Once a Head Prefect at Whangārei Boys’ High School, Sam is a natural leader who is great at seeing ‘the big picture’. He has a passion for the primary sector and had a lengthy career in the banking industry in Tai Tokerau. He worked as a Principal Advisor at Te Puni Kōkiri (Ministry of Māori Development), supporting Māori farmers to achieve greater outcomes for their whenua. Sam’s mahi has always been driven by his willingness to help others and to build a stronger Tai Tokerau.

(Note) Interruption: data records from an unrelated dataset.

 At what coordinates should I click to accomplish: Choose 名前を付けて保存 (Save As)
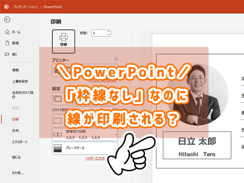[22, 95]
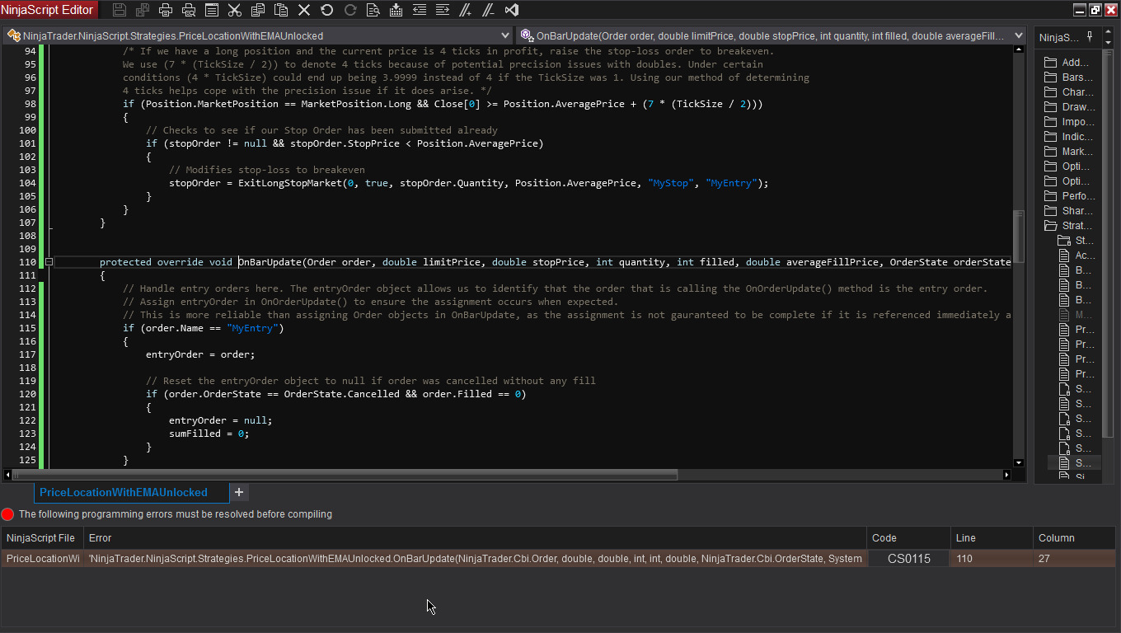Sort errors by the Line column header
Screen dimensions: 1121x633
991,537
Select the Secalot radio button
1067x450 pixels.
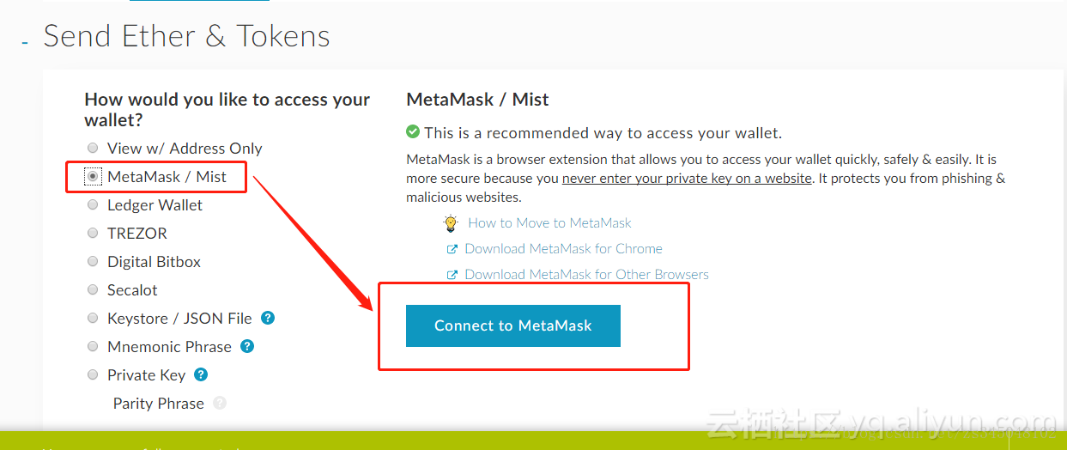tap(93, 289)

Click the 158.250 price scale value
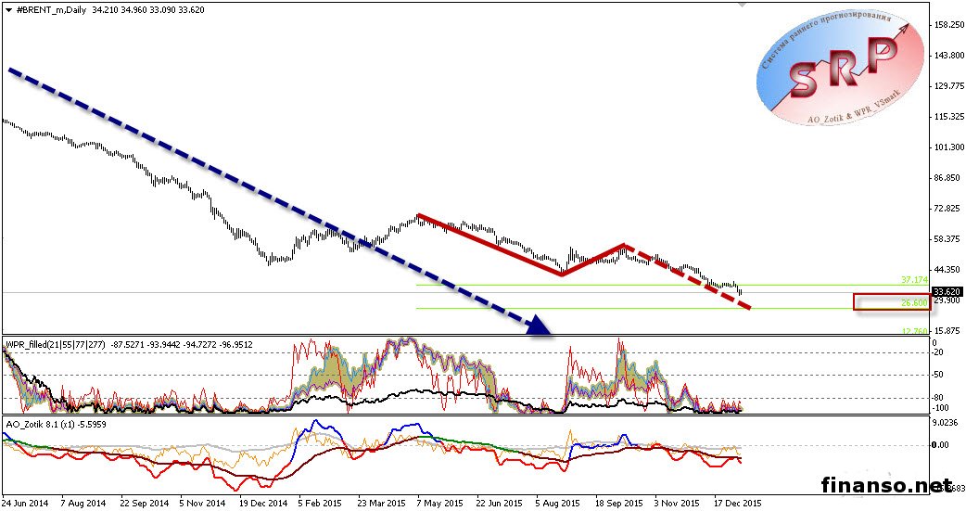[947, 25]
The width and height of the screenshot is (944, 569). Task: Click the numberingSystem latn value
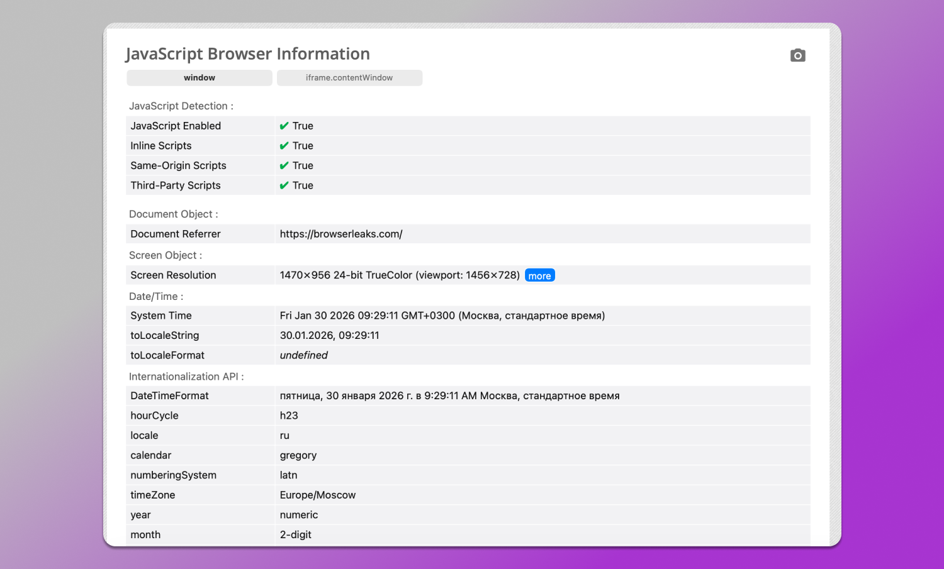pos(288,475)
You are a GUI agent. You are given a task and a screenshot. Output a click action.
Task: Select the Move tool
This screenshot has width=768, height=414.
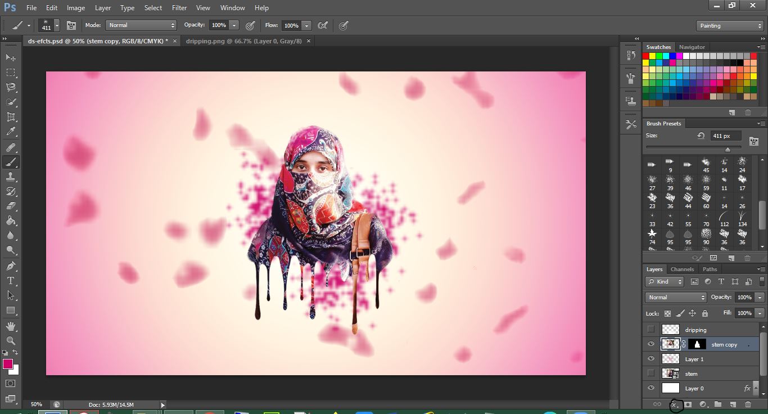click(11, 58)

In his spare time, Sam enjoys all outdoor sports, working on his small farm in Kamo, and spending time with his family.
Joanne has called Whangārei home since her kindergarten days and has always felt a connection to the natural environment (her Korean name does mean nature after all!). She has years of communications experience working abroad in Melbourne and in Whangārei, including developing partnerships with wildlife related non-profits from all around the world. A career highlight has been working with local marine biologist Dr Ingrid Visser to help raise awareness about orca and launch the world’s first ever World Leopard Seal Day!
Joanne enjoys going to the beach for a swim or hanging out with friends and family with delicious food and drinks.